[RECORDS SHOWN start]

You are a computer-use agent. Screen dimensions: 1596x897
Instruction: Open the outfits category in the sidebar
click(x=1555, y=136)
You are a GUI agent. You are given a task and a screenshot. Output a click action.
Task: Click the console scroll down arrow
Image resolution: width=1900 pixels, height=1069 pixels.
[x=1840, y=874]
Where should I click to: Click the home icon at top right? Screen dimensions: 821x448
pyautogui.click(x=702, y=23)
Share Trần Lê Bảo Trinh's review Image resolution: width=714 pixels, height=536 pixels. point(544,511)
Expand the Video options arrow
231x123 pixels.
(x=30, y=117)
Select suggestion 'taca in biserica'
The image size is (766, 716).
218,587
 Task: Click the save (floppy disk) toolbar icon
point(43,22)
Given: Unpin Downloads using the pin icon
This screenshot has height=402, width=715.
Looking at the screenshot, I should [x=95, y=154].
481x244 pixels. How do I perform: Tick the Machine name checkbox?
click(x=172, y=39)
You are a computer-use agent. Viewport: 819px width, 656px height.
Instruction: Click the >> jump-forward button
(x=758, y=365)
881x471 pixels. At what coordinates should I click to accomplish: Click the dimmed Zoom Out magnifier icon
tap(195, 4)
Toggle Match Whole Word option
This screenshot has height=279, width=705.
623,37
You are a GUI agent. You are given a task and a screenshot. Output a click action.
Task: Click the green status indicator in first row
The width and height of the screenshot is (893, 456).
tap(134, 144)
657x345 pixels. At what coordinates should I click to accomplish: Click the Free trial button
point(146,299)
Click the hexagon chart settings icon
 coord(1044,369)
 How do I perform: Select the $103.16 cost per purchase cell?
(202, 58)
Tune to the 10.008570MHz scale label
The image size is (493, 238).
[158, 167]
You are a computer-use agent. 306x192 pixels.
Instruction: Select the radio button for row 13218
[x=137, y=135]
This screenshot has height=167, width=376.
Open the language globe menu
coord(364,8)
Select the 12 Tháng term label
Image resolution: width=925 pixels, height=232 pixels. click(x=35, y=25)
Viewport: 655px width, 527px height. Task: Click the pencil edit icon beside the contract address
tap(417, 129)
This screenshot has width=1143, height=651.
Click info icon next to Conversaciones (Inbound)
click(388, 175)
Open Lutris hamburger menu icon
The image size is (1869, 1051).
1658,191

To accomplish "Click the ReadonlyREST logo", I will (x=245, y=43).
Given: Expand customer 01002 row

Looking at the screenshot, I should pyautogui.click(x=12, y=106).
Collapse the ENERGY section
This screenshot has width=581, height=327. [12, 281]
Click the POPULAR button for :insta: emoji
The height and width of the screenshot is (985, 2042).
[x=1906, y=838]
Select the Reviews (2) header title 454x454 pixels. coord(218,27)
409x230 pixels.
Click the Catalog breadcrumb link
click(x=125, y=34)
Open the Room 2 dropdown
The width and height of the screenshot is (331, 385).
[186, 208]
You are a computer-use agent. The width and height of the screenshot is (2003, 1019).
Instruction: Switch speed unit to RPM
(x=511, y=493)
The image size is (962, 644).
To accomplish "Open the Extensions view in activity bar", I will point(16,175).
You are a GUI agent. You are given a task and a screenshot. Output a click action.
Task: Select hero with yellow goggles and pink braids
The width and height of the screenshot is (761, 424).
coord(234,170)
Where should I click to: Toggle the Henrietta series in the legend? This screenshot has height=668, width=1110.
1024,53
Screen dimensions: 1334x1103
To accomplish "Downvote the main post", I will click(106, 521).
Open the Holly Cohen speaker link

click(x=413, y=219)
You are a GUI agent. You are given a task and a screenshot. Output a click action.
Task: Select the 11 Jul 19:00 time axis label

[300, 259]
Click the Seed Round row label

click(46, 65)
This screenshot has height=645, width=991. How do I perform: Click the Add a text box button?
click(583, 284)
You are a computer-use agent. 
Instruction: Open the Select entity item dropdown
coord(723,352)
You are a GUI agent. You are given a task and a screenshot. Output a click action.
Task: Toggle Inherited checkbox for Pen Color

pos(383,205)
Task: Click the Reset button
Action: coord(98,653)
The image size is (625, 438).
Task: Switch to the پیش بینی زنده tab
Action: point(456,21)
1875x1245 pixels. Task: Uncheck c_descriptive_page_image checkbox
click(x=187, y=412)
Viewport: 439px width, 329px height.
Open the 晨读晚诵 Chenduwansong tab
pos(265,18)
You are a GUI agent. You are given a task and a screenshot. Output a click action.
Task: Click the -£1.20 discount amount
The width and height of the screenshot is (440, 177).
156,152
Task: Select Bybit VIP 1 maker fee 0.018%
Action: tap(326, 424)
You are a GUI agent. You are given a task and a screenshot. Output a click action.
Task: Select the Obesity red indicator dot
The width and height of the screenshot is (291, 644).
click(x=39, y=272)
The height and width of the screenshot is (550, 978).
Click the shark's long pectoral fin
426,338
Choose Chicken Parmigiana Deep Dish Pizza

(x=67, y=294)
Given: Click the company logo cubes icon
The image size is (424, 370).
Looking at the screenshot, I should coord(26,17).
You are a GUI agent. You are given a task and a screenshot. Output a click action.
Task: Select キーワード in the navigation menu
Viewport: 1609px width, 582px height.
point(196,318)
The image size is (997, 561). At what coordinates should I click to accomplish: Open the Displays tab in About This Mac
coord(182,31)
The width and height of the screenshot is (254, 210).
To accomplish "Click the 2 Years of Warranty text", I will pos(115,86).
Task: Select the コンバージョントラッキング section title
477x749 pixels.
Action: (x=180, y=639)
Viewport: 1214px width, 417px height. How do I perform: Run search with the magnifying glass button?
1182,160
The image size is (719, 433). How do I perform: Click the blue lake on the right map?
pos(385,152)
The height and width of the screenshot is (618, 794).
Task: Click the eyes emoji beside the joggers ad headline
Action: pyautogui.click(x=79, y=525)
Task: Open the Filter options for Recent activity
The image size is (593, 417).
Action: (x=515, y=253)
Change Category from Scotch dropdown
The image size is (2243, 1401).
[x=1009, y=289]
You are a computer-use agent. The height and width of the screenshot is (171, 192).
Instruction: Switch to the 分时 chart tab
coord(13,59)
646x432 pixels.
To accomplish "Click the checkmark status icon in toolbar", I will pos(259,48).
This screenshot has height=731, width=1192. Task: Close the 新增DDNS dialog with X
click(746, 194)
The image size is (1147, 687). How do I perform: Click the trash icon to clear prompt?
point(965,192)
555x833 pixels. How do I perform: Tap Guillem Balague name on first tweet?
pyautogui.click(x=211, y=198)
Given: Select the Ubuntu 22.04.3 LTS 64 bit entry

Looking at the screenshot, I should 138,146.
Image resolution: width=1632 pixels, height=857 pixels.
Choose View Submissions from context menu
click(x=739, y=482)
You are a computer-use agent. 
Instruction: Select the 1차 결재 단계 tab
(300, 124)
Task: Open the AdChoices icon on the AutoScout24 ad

[RECORDS SHOWN end]

Arrange every line of the material above as a JSON list of strings, one string per line, and leave out the blank lines.

● **TASK ANSWER**:
[
  "You are a computer-use agent. Screen dimensions: 1596x897",
  "Instruction: Open the outfits category in the sidebar",
  "click(x=1555, y=136)",
  "You are a GUI agent. You are given a task and a screenshot. Output a click action.",
  "Task: Click the console scroll down arrow",
  "Image resolution: width=1900 pixels, height=1069 pixels.",
  "[x=1840, y=874]",
  "Where should I click to: Click the home icon at top right? Screen dimensions: 821x448",
  "pyautogui.click(x=702, y=23)",
  "Share Trần Lê Bảo Trinh's review Image resolution: width=714 pixels, height=536 pixels. point(544,511)",
  "Expand the Video options arrow",
  "231x123 pixels.",
  "(x=30, y=117)",
  "Select suggestion 'taca in biserica'",
  "The image size is (766, 716).",
  "218,587",
  " Task: Click the save (floppy disk) toolbar icon",
  "point(43,22)",
  "Given: Unpin Downloads using the pin icon",
  "This screenshot has height=402, width=715.",
  "Looking at the screenshot, I should [x=95, y=154].",
  "481x244 pixels. How do I perform: Tick the Machine name checkbox?",
  "click(x=172, y=39)",
  "You are a computer-use agent. Viewport: 819px width, 656px height.",
  "Instruction: Click the >> jump-forward button",
  "(x=758, y=365)",
  "881x471 pixels. At what coordinates should I click to accomplish: Click the dimmed Zoom Out magnifier icon",
  "tap(195, 4)",
  "Toggle Match Whole Word option",
  "This screenshot has height=279, width=705.",
  "623,37",
  "You are a GUI agent. You are given a task and a screenshot. Output a click action.",
  "Task: Click the green status indicator in first row",
  "The width and height of the screenshot is (893, 456).",
  "tap(134, 144)",
  "657x345 pixels. At what coordinates should I click to accomplish: Click the Free trial button",
  "point(146,299)",
  "Click the hexagon chart settings icon",
  " coord(1044,369)",
  " How do I perform: Select the $103.16 cost per purchase cell?",
  "(202, 58)",
  "Tune to the 10.008570MHz scale label",
  "The image size is (493, 238).",
  "[158, 167]",
  "You are a computer-use agent. 306x192 pixels.",
  "Instruction: Select the radio button for row 13218",
  "[x=137, y=135]",
  "This screenshot has height=167, width=376.",
  "Open the language globe menu",
  "coord(364,8)",
  "Select the 12 Tháng term label",
  "Image resolution: width=925 pixels, height=232 pixels. click(x=35, y=25)",
  "Viewport: 655px width, 527px height. Task: Click the pencil edit icon beside the contract address",
  "tap(417, 129)",
  "This screenshot has width=1143, height=651.",
  "Click info icon next to Conversaciones (Inbound)",
  "click(388, 175)",
  "Open Lutris hamburger menu icon",
  "The image size is (1869, 1051).",
  "1658,191",
  "To accomplish \"Click the ReadonlyREST logo\", I will (x=245, y=43).",
  "Given: Expand customer 01002 row",
  "Looking at the screenshot, I should pyautogui.click(x=12, y=106).",
  "Collapse the ENERGY section",
  "This screenshot has width=581, height=327. [12, 281]",
  "Click the POPULAR button for :insta: emoji",
  "The height and width of the screenshot is (985, 2042).",
  "[x=1906, y=838]",
  "Select the Reviews (2) header title 454x454 pixels. coord(218,27)",
  "409x230 pixels.",
  "Click the Catalog breadcrumb link",
  "click(x=125, y=34)",
  "Open the Room 2 dropdown",
  "The width and height of the screenshot is (331, 385).",
  "[186, 208]",
  "You are a computer-use agent. The width and height of the screenshot is (2003, 1019).",
  "Instruction: Switch speed unit to RPM",
  "(x=511, y=493)",
  "The image size is (962, 644).",
  "To accomplish \"Open the Extensions view in activity bar\", I will point(16,175).",
  "You are a GUI agent. You are given a task and a screenshot. Output a click action.",
  "Task: Select hero with yellow goggles and pink braids",
  "The width and height of the screenshot is (761, 424).",
  "coord(234,170)",
  "Where should I click to: Toggle the Henrietta series in the legend? This screenshot has height=668, width=1110.",
  "1024,53",
  "Screen dimensions: 1334x1103",
  "To accomplish \"Downvote the main post\", I will click(106, 521).",
  "Open the Holly Cohen speaker link",
  "click(x=413, y=219)",
  "You are a GUI agent. You are given a task and a screenshot. Output a click action.",
  "Task: Select the 11 Jul 19:00 time axis label",
  "[300, 259]",
  "Click the Seed Round row label",
  "click(46, 65)",
  "This screenshot has height=645, width=991. How do I perform: Click the Add a text box button?",
  "click(583, 284)",
  "You are a computer-use agent. ",
  "Instruction: Open the Select entity item dropdown",
  "coord(723,352)",
  "You are a GUI agent. You are given a task and a screenshot. Output a click action.",
  "Task: Toggle Inherited checkbox for Pen Color",
  "pos(383,205)",
  "Task: Click the Reset button",
  "Action: coord(98,653)",
  "The image size is (625, 438).",
  "Task: Switch to the پیش بینی زنده tab",
  "Action: point(456,21)",
  "1875x1245 pixels. Task: Uncheck c_descriptive_page_image checkbox",
  "click(x=187, y=412)",
  "Viewport: 439px width, 329px height.",
  "Open the 晨读晚诵 Chenduwansong tab",
  "pos(265,18)",
  "You are a GUI agent. You are given a task and a screenshot. Output a click action.",
  "Task: Click the -£1.20 discount amount",
  "The width and height of the screenshot is (440, 177).",
  "156,152",
  "Task: Select Bybit VIP 1 maker fee 0.018%",
  "Action: tap(326, 424)",
  "You are a GUI agent. You are given a task and a screenshot. Output a click action.",
  "Task: Select the Obesity red indicator dot",
  "The width and height of the screenshot is (291, 644).",
  "click(x=39, y=272)",
  "The height and width of the screenshot is (550, 978).",
  "Click the shark's long pectoral fin",
  "426,338",
  "Choose Chicken Parmigiana Deep Dish Pizza",
  "(x=67, y=294)",
  "Given: Click the company logo cubes icon",
  "The image size is (424, 370).",
  "Looking at the screenshot, I should coord(26,17).",
  "You are a GUI agent. You are given a task and a screenshot. Output a click action.",
  "Task: Select キーワード in the navigation menu",
  "Viewport: 1609px width, 582px height.",
  "point(196,318)",
  "The image size is (997, 561). At what coordinates should I click to accomplish: Open the Displays tab in About This Mac",
  "coord(182,31)",
  "The width and height of the screenshot is (254, 210).",
  "To accomplish \"Click the 2 Years of Warranty text\", I will pos(115,86).",
  "Task: Select the コンバージョントラッキング section title",
  "477x749 pixels.",
  "Action: (x=180, y=639)",
  "Viewport: 1214px width, 417px height. How do I perform: Run search with the magnifying glass button?",
  "1182,160",
  "The image size is (719, 433). How do I perform: Click the blue lake on the right map?",
  "pos(385,152)",
  "The height and width of the screenshot is (618, 794).",
  "Task: Click the eyes emoji beside the joggers ad headline",
  "Action: pyautogui.click(x=79, y=525)",
  "Task: Open the Filter options for Recent activity",
  "The image size is (593, 417).",
  "Action: (x=515, y=253)",
  "Change Category from Scotch dropdown",
  "The image size is (2243, 1401).",
  "[x=1009, y=289]",
  "You are a computer-use agent. The height and width of the screenshot is (171, 192).",
  "Instruction: Switch to the 分时 chart tab",
  "coord(13,59)",
  "646x432 pixels.",
  "To accomplish \"Click the checkmark status icon in toolbar\", I will pos(259,48).",
  "This screenshot has height=731, width=1192. Task: Close the 新增DDNS dialog with X",
  "click(746, 194)",
  "The image size is (1147, 687). How do I perform: Click the trash icon to clear prompt?",
  "point(965,192)",
  "555x833 pixels. How do I perform: Tap Guillem Balague name on first tweet?",
  "pyautogui.click(x=211, y=198)",
  "Given: Select the Ubuntu 22.04.3 LTS 64 bit entry",
  "Looking at the screenshot, I should 138,146.",
  "Image resolution: width=1632 pixels, height=857 pixels.",
  "Choose View Submissions from context menu",
  "click(x=739, y=482)",
  "You are a computer-use agent. ",
  "Instruction: Select the 1차 결재 단계 tab",
  "(300, 124)",
  "Task: Open the AdChoices icon on the AutoScout24 ad"
]